**Written problem:** From the passage about books critiquing religion, write out the part starting with "Publishers Weekly said" and going on through "and long-time atheist.", word for word.

[Extract provided start]

Publishers Weekly said the business has seen "a striking number of impassioned critiques of religion -- any religion, but Christianity in particular."

It described this as an inevitable development given "the super-soaking of American politics and culture with religion in recent years."

"Letter to a Christian Nation," a blunt 96-page pocket-sized book condensing arguments against belief in quick-fire volleys by Sam Harris, figures on the 11th place on the New York Times nonfiction list.

It comes one place ahead of "The God Delusion" by Richard Dawkins, a scientist at Oxford University and long-time atheist.

"The End of Faith," a 2004 work by Harris, is also holding the No. 13 Times spot among nonfiction paperbacks.

Disturbed

Harris's 96-page pocket-sized book "Letter to a Christian Nation," figures on the 11th place on the New York Times nonfiction list.

Many see the new phenomenon see as a backlash against the way religion is entwined in politics.

"The American public is really disturbed about the role of religion in US government policy, particularly with the Bush administration and the breakdown of church-state separation, and secondly with the conflict in the Mideast," said Kurtz.

They are turning to free thought and secular humanism and publishers have recognized a taste for that, he added.

"Religion is fragmenting the human community," said Harris.

There is a "huge visibility and political empowerment of religion. President George W. Bush uses his first veto to deny funding for stem cell research and scientists everywhere are horrified," he told Reuters.

Harris insisted that religious polarization is part of many world conflicts, including those involving Israel and Iran.

"I consider it the story of our time, what religion is doing to us. But there are very few people calling a spade a spade."

Harris is thrilled with the readers' feedback.

[Extract provided end]
[Supplied information start]

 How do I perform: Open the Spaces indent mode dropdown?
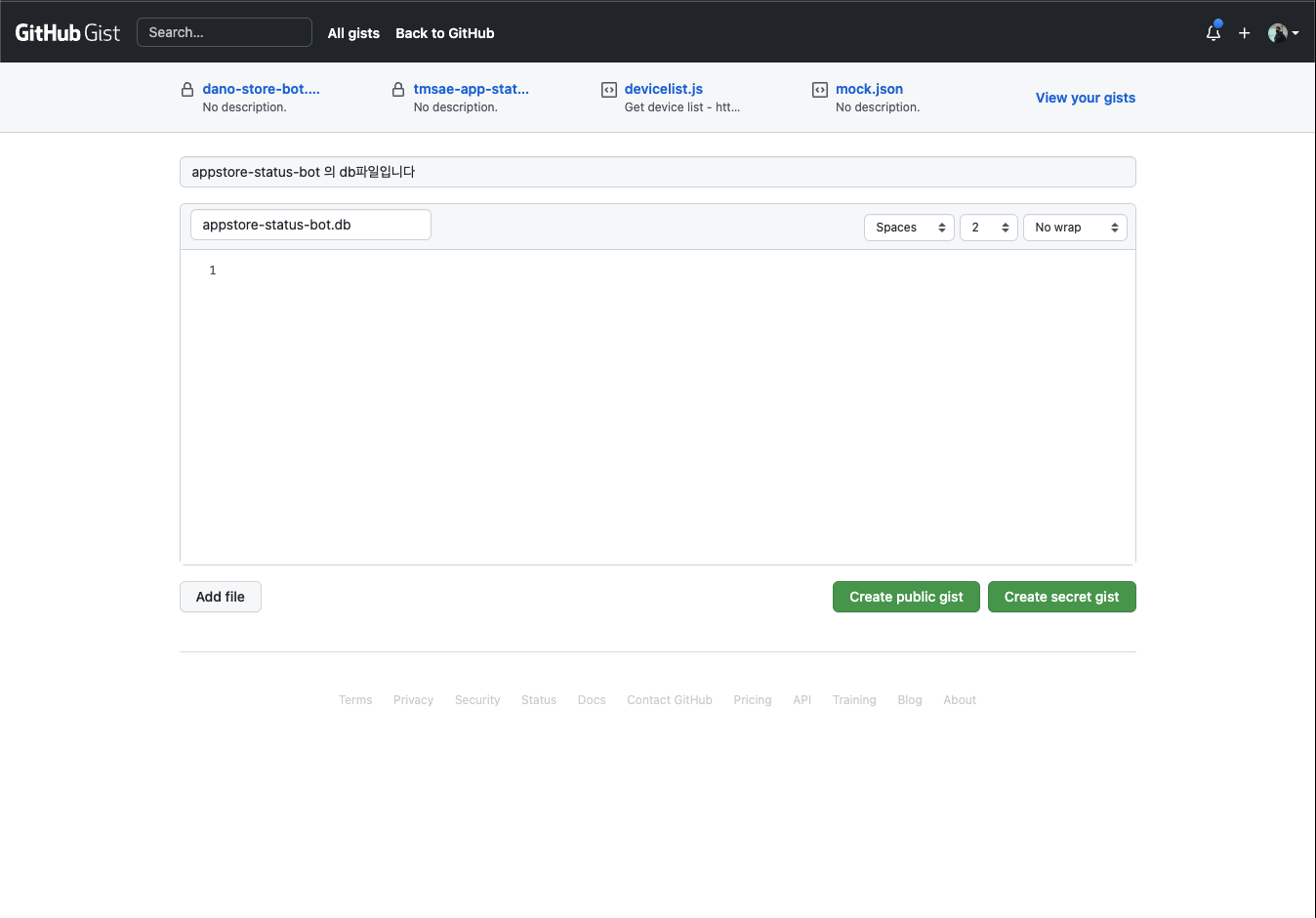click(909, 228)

[Supplied information end]
[Supplied information start]

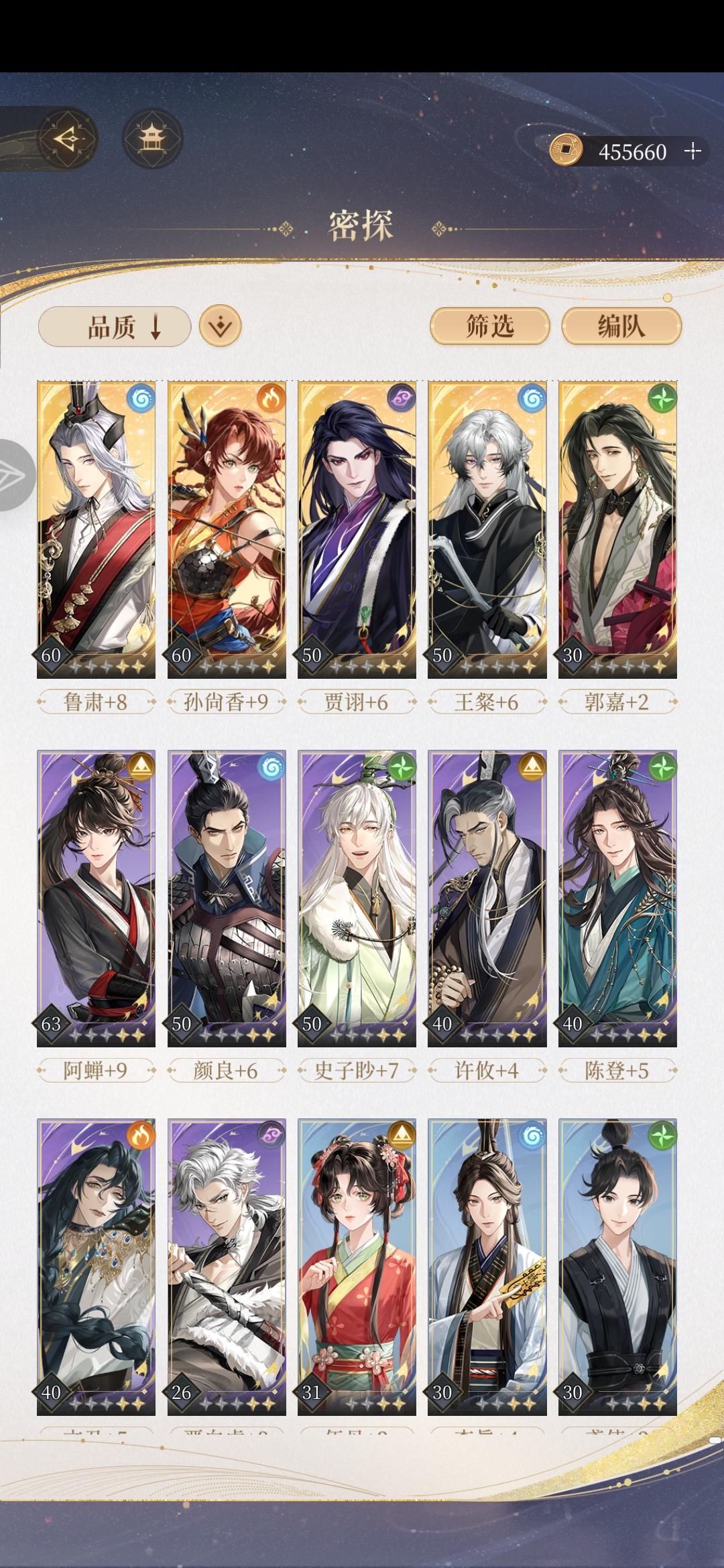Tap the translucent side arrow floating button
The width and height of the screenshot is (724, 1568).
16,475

[Supplied information end]

**Exercise answer:**
Publishers Weekly said the business has seen "a striking number of impassioned critiques of religion -- any religion, but Christianity in particular."

It described this as an inevitable development given "the super-soaking of American politics and culture with religion in recent years."

"Letter to a Christian Nation," a blunt 96-page pocket-sized book condensing arguments against belief in quick-fire volleys by Sam Harris, figures on the 11th place on the New York Times nonfiction list.

It comes one place ahead of "The God Delusion" by Richard Dawkins, a scientist at Oxford University and long-time atheist.